Again, keep track of these steps in your CRM system. By doing so you’ll be able to see which channels are more successful for bringing in leads, and where to invest more marketing budget.
The right communication
Say you’ve built a list of 1000 subscribers through telemarketing, inbound enquiries or a procured (bought) data list, to whom you are regularly sending marketing emails.
Consider the individuals in this list and their stage in the buyer’s journey, and think about how you’d speak to those in the awareness stage in comparison to those ready to make a decision, and different again to your current customers.
By looking at the different types of leads, prospects and customers you’re communicating with, you’ll be able to tailor your content to their needs whilst supporting your sales activity.

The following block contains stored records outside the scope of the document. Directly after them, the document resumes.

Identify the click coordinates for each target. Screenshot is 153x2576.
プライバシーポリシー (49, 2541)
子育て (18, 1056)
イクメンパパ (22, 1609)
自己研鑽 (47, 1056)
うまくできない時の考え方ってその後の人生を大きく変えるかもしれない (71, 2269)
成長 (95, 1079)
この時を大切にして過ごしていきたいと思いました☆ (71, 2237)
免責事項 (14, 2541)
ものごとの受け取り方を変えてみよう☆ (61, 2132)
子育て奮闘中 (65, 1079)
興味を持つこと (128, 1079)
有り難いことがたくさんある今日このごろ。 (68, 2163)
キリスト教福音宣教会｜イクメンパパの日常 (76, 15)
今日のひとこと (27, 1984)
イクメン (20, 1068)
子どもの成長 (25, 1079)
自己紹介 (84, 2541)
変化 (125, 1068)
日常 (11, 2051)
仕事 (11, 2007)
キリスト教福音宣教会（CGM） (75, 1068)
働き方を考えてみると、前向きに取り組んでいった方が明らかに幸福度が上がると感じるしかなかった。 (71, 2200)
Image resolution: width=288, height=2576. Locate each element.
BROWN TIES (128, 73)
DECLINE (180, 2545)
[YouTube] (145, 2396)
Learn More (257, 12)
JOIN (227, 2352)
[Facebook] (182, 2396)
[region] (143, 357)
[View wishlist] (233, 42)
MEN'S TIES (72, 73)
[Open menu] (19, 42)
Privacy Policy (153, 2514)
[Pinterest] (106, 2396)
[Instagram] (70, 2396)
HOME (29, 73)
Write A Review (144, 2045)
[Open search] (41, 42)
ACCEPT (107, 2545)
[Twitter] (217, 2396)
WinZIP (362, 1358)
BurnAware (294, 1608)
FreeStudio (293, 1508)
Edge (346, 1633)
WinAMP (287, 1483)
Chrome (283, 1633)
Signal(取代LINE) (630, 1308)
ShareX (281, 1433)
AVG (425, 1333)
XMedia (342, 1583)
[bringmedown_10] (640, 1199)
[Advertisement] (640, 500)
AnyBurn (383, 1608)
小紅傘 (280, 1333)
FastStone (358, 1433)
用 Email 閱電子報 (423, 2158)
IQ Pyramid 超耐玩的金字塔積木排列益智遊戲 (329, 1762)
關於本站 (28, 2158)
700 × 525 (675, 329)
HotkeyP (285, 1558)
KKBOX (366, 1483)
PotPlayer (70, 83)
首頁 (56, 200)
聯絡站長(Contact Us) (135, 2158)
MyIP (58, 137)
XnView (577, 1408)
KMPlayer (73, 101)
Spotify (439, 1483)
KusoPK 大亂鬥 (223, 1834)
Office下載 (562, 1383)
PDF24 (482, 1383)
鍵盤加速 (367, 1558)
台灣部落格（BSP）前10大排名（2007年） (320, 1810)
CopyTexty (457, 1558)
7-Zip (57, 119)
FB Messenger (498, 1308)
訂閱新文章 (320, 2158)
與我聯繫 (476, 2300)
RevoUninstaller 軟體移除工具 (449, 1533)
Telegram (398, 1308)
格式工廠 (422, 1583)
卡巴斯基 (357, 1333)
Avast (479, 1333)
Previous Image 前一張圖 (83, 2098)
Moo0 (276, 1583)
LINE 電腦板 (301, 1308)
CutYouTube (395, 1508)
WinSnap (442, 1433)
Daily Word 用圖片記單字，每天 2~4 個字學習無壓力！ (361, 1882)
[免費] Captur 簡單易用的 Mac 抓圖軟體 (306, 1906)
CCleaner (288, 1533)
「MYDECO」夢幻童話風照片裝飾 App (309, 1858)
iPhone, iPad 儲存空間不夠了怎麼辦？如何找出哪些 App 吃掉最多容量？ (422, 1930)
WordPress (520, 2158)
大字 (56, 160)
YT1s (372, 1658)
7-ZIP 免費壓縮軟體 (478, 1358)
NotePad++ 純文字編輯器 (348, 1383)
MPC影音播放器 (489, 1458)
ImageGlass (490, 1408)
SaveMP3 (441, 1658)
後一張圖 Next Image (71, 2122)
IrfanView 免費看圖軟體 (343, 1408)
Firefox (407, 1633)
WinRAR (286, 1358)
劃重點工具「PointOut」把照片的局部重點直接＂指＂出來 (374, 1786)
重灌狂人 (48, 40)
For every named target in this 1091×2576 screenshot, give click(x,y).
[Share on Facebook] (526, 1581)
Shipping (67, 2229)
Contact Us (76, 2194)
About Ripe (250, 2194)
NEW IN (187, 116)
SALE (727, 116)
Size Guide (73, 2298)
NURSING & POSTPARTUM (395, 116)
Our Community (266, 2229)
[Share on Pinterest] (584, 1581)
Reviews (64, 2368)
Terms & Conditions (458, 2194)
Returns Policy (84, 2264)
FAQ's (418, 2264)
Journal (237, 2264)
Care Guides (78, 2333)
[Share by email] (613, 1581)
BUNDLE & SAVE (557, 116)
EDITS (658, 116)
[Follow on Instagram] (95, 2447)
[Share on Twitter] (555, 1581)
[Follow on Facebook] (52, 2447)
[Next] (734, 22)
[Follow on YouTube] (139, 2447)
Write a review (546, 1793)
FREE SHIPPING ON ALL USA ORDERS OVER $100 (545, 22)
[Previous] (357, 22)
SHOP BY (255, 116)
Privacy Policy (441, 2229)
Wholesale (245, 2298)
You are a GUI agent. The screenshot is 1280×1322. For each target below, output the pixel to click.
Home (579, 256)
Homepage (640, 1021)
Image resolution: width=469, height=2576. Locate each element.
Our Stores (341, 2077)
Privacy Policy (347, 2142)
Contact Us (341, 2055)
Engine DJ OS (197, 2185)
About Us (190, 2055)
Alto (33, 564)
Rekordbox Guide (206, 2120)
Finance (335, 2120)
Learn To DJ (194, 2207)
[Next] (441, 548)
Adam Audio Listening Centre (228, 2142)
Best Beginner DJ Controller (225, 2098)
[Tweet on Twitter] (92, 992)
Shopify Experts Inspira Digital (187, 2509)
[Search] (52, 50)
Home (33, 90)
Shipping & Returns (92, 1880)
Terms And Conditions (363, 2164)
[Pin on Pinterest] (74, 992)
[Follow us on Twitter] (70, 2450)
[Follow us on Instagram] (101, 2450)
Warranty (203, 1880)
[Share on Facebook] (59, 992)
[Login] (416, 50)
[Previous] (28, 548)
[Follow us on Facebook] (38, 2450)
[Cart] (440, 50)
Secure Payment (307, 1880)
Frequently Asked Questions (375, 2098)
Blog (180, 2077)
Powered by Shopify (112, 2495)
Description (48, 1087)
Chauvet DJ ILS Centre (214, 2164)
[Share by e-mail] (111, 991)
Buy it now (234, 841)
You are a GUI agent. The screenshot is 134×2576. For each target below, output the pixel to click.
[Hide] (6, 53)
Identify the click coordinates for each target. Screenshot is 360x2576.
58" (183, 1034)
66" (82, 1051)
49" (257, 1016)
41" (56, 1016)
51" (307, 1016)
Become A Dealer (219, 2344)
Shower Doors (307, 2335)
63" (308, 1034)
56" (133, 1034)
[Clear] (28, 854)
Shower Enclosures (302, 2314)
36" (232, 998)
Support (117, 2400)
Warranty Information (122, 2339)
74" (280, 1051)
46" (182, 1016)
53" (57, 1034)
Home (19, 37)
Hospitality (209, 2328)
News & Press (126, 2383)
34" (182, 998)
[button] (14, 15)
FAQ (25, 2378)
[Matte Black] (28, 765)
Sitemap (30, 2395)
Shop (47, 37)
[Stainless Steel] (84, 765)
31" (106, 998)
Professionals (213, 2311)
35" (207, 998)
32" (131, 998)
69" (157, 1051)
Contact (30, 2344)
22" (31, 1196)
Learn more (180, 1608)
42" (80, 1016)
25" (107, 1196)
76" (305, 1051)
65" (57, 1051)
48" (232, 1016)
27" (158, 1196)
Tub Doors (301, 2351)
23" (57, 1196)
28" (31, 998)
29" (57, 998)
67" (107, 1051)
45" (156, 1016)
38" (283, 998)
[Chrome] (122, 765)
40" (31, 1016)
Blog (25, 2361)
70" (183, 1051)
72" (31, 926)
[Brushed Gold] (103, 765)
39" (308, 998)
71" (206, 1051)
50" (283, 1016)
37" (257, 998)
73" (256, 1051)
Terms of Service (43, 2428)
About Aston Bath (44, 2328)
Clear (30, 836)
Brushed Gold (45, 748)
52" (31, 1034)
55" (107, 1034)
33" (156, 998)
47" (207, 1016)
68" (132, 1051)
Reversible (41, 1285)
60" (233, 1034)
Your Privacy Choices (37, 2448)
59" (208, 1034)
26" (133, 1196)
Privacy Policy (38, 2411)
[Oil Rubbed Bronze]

Engaging with each type of subscriber, and how to introduce dynamic campaigns:
Researchers in the awareness stage
Those who are researching a product or service can be brought to your business through what is known as demand generation – the targeted activity that drives awareness and interest in your business.
Amongst other activity, this includes social media, blogs, SEO and pay per click campaigns, and it works to bring people into the sales funnel by encouraging their interaction with your marketing activity.
Once their interest is piqued, you can then look to encourage the exchange of data for gated content and begin to move them through the sales funnel.
- Key campaign: Follow up initial interactions with your business with triggered welcome messages. Aim to keep their attention and collect more information to help you qualify them as a prospect.
When speaking with leads who’ve expressed an interest in the business and been qualified as desirable prospects, our communications may include financial incentives and persuasive hooks to encourage further engagement.
This in turn will allow you to collect more information on them through observing what kind of content they engage with.
- Key campaign: It’s important to connect with prospects on a personal level. They may be less receptive to sales messages at this point, so endeavour to keep things simple. Implement triggered, plain-text emails including personalisation. Dynamically feature their name, and perhaps their company name if appropriate, and ensure the email appears to come from their local salesperson.
Your current customers have already bought from you and provided you with some details, interests and behavioural information, but it’s a continual process, there is always more to learn about your customers.
- Key messaging: Follow up purchases with trigger based campaigns including aftercare and dynamically populated replenishment emails. For complex products and company-wide purchases, you could cross-sell training services and ongoing maintenance.
In understanding that leads, prospects and customers will respond differently to your communications, you take a big step toward more effectively converting potential and existing customers.
Across industries we’re seeing increasing numbers of businesses utilise triggered campaigns and dynamic content to speak to their customers on a more personal level, sending relevant campaigns their customers can connect with.
Implement this practice as part of your lead nurturing strategy and you’ll see the benefits.